Pessoalmente, prefiro ficar longe dos holofotes. Não me dou bem nesse ambiente. Eu passei uns dez minutos ontem numa merda de fashion week. Não consegui lidar, cara. Não consegui lidar. Eu gosto de tranquilidade, sabe? Gosto de ficar no terreno da criatividade, e gosto de ir nessa direção o tempo todo. Ontem fui até a casa do Joey Bada$$, a casa da mãe dele. Ele ainda mora com a mãe. Ele faz música no porão. Foi o momento mais divertido que tive em muito tempo. Só de estar naquele espaço onde sei que tem coisas acontecendo e tem uma vibe, uma família e tudo mais. Foi o suficiente para mim – no bom sentido.

Esses momentos provavelmente vão se tornando mais raros a medida que você faz mais sucesso, então é meio que uma faca de dois gumes.
Acho que podemos escolher onde vamos colocar nossa energia. É engraçado, porque precisamos fazer muita coisa que não tem nada a ver com a gente para vender discos hoje em dia. Essa é a outra parte cagada disso. As pessoas não podem mais só fazer música; precisamos fazer coisas que não necessariamente tornam a arte melhor. Mas é assim que as coisas são.

Voltando ao disco, ele é bem curto, 38 minutos, mas tem 19 faixas.
Muitas faixas foram levadas em conta. A coisa mais importante para mim era garantir que o tema estivesse presente ao longo do disco, sem deixar tudo muito sombrio ou muito qualquer coisa. Não queria que fosse muito jazz. Não queria que fosse muito hip-hop. Só queria manter todos os elementos e tentar cortar o máximo de excesso possível. Não queria exagerar, porque é o tipo de disco que deve ser ouvido de uma vez só, sem pausa. Não queria exagerar nisso também. Acho que até pedir isso já é muito. Então, se não vai ser um monte de singles, as faixas têm que se movimentar muito rapidamente e carregar muita informação. Acho que mesmo tendo só 38 minutos ele pode ser cansativo. É muita coisa para absorver.
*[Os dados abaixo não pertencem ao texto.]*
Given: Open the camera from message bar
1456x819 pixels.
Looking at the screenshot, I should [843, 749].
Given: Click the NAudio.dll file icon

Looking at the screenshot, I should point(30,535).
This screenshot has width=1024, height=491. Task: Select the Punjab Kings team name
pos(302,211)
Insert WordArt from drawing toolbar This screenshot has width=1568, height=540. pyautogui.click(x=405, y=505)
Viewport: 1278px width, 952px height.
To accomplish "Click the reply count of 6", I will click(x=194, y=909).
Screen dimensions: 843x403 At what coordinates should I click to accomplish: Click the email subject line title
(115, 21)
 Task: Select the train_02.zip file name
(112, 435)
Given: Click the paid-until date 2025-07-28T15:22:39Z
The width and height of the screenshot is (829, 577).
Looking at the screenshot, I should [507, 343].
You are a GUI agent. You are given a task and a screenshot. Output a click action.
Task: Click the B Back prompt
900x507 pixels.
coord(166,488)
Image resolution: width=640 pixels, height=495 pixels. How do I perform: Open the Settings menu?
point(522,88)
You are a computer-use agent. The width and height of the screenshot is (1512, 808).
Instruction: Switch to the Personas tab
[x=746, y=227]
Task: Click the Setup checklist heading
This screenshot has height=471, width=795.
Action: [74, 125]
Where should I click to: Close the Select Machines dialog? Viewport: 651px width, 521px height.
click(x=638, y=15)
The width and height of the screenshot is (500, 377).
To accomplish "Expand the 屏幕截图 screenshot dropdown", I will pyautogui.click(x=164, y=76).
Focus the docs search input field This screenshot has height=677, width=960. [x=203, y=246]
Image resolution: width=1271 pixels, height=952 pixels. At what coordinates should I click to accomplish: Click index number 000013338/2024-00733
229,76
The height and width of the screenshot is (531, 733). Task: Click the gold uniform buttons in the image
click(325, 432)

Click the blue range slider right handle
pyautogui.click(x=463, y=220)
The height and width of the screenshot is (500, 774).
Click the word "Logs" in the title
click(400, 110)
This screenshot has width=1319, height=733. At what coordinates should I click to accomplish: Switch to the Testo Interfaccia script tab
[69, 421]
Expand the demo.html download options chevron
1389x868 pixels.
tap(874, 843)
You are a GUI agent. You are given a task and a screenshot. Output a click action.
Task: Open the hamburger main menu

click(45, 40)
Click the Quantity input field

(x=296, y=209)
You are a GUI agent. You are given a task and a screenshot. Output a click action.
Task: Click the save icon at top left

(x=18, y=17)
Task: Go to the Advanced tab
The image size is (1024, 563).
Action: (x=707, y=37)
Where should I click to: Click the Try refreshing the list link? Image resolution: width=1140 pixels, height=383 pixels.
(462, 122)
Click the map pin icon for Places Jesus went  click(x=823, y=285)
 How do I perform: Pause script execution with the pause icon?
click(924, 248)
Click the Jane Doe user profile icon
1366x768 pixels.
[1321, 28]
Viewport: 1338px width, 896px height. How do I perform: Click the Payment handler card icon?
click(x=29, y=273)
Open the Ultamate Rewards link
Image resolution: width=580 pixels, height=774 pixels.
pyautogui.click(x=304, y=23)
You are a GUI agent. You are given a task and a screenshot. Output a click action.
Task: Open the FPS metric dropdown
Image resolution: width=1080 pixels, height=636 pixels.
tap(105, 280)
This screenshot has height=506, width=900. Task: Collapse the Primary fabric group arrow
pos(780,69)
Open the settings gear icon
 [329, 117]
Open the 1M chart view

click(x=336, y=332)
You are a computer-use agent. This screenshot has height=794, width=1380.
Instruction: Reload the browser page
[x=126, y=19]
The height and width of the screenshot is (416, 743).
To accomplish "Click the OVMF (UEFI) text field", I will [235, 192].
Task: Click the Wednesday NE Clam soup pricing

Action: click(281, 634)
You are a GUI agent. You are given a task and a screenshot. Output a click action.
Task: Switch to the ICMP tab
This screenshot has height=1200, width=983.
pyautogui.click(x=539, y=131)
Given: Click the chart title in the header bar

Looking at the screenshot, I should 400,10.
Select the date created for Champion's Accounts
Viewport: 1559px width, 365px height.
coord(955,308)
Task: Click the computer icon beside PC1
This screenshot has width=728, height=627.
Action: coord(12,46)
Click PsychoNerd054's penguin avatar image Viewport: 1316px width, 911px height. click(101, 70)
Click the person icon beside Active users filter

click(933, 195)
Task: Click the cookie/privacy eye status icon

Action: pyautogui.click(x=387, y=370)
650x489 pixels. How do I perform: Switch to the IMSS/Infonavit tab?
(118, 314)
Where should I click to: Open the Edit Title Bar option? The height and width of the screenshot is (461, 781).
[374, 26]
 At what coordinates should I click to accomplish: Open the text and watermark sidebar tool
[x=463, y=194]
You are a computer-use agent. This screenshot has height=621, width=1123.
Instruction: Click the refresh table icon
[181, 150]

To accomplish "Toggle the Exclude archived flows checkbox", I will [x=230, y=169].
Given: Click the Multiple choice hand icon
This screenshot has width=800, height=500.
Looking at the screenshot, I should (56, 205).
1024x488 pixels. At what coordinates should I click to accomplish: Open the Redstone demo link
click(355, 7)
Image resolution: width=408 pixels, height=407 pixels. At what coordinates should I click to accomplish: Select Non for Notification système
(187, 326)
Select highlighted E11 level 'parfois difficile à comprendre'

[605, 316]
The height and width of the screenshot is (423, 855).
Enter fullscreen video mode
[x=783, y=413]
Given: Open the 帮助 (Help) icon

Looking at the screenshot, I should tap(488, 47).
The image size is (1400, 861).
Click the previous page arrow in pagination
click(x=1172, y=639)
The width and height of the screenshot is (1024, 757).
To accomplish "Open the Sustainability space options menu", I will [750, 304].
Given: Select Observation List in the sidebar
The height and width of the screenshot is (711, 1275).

Tem algum ponto em que você, como artista ou como pessoa, se sente incompreendido?
Sim, acho que as pessoas acham que eu me drogo muito. [Risos] Acho que as pessoas acham que eu uso ácido e DMT toda semana. Essas ocasiões não são tão comuns quanto as pessoas imaginam. Uso psicodélicos uma vez, talvez duas por ano. No mundo onde eu circulo, as pessoas podem imaginar que sou viajandão ou coisa parecida, mas não é isso o que eu faço – não é assim que eu me divirto.

Como é apresentar música com toques de jazz para uma geração que talvez nem ao menos saiba quem é Quincy Jones?
É diferente, cara. Só agora, que as pessoas estão me perguntando esse tipo de coisa, é que estou pensando sobre isso. Sabe? Tipo, eu só meio que fiz o que é a minha segunda vocação – então agora tenho que analisar esse som e o cenário onde estamos, o mundo onde estamos. Quando eu estava com o Joey, o Kirk Knight estava lá também e disse tipo: “Aí, cara, cresci ouvindo o seu som. Ouvia as suas coisas quando tinha 12 anos!”. E eu respondi tipo: “Meu deus, estou velho! É isso! Aconteceu! É isso! Foi um sinal! Foi um sinal! Sou um veterano! Sou um veterano!”. É. A geração de hoje é completamente diferente. Acho que estou feliz em poder em estreitar esse abismo, ligar alguns pontos ou ser uma espécie de guia para estas paradas. É algo legal de fazer.